When the hot water and soap arrived, he & I went to work.  The amount of dirt and grime that came off of his hands was jarring.  The basin looked like dirty bathwater within 1 minute of cleaning.  And his hands were still dirty.  I put my hands in the water with his to help clean.  The hot water was very soothing, even with my gloves on.  It hit me that I was sharing a very intimate moment with Kevin – washing his hands, scraping black dirt from the edges of his nail bed, cleaning under his nails, rinsing with more water.  He seemed to savor the wash even as people stopped by to see what we were doing.  I asked him questions, instructed him to wash his hands with soap as much as possible from here on out and we laughed about my inability to speak Kiswahili…and all the while he never moved.  We did a final rinse with some saline solution and dried his hands.  I commented on how the beautiful brown of his skin could now be seen again, and he sheepishly grinned.  He then went off to eat a free meal in the Wema dining hall.

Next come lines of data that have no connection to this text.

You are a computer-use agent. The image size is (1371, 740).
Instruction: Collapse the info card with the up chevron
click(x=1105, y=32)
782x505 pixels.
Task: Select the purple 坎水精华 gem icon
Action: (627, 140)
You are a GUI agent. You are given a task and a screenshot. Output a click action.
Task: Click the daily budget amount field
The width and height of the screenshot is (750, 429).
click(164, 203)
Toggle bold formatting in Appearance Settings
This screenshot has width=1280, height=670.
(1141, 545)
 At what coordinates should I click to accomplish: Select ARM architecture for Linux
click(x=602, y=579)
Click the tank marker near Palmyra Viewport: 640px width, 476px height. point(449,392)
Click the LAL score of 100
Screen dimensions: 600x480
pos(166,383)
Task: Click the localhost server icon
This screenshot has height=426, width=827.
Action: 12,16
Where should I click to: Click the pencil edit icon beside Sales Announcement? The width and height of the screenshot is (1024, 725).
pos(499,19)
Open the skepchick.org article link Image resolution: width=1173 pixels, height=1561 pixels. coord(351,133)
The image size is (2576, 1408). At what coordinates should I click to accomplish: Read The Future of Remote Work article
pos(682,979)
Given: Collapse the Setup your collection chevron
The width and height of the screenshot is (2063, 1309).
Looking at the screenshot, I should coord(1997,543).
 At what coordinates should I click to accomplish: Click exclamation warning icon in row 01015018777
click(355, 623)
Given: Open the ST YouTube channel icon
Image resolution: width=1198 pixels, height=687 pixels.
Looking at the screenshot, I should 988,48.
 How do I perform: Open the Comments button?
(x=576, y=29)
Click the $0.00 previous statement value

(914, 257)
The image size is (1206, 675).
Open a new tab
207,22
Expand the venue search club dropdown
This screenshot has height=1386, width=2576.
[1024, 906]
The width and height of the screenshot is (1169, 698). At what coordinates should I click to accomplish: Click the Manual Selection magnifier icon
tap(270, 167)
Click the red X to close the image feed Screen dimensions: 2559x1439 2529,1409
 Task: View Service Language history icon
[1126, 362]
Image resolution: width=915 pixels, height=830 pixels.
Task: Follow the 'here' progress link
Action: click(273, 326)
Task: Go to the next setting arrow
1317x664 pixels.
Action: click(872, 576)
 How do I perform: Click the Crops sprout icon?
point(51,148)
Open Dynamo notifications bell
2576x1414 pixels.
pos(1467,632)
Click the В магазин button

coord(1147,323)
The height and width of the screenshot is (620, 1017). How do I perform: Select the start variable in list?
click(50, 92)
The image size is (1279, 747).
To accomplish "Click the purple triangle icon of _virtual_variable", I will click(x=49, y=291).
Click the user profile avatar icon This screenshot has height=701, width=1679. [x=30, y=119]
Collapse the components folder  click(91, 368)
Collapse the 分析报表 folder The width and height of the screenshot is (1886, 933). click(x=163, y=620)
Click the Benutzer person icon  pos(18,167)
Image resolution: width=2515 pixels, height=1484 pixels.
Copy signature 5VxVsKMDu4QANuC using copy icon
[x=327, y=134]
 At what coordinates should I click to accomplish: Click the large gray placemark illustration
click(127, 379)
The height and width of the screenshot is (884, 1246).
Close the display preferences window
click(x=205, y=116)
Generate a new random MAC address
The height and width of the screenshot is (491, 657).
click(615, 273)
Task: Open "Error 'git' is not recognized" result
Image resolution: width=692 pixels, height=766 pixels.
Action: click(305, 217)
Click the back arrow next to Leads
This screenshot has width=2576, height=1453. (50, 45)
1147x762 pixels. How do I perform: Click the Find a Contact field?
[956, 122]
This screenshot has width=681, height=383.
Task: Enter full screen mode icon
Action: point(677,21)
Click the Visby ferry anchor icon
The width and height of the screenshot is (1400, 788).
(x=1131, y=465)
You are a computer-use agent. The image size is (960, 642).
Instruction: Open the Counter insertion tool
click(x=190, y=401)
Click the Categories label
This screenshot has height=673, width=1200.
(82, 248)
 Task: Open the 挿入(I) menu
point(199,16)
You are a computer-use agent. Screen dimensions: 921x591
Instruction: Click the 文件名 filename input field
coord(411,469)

Plans for the day not go according to schedule for our mental health team, but the little work I did do seemed just as necessary.  Street Boys have seen and experienced more than they ever should at their age, and are tougher than most because of it.  But seeing the many boys who requested bandages for their perfectly healthy arms and legs, the grown men who savored having their faces washed and those who invented ailments just to get care made it perfectly clear why they really needed to be seen.  Physical wounds and sicknesses can be treated, but there are no bandages made for gaping wounds of the heart.
lighter spots are sores and bumps, there is cracked, open and peeling skin between fingers (thumb and forefinger)
  

blog contributor:  Jennifer Noble

1 comment:

  1. "Many of the boys searched for physical proof they needed to be seen, when in actuality the emotional damage was their chief complaint."

    This was so deeply saddening for me. You know the whole "boy thing" affects me. Wow. I'm so glad you were able to help with their emotional wounds that day. Amazing.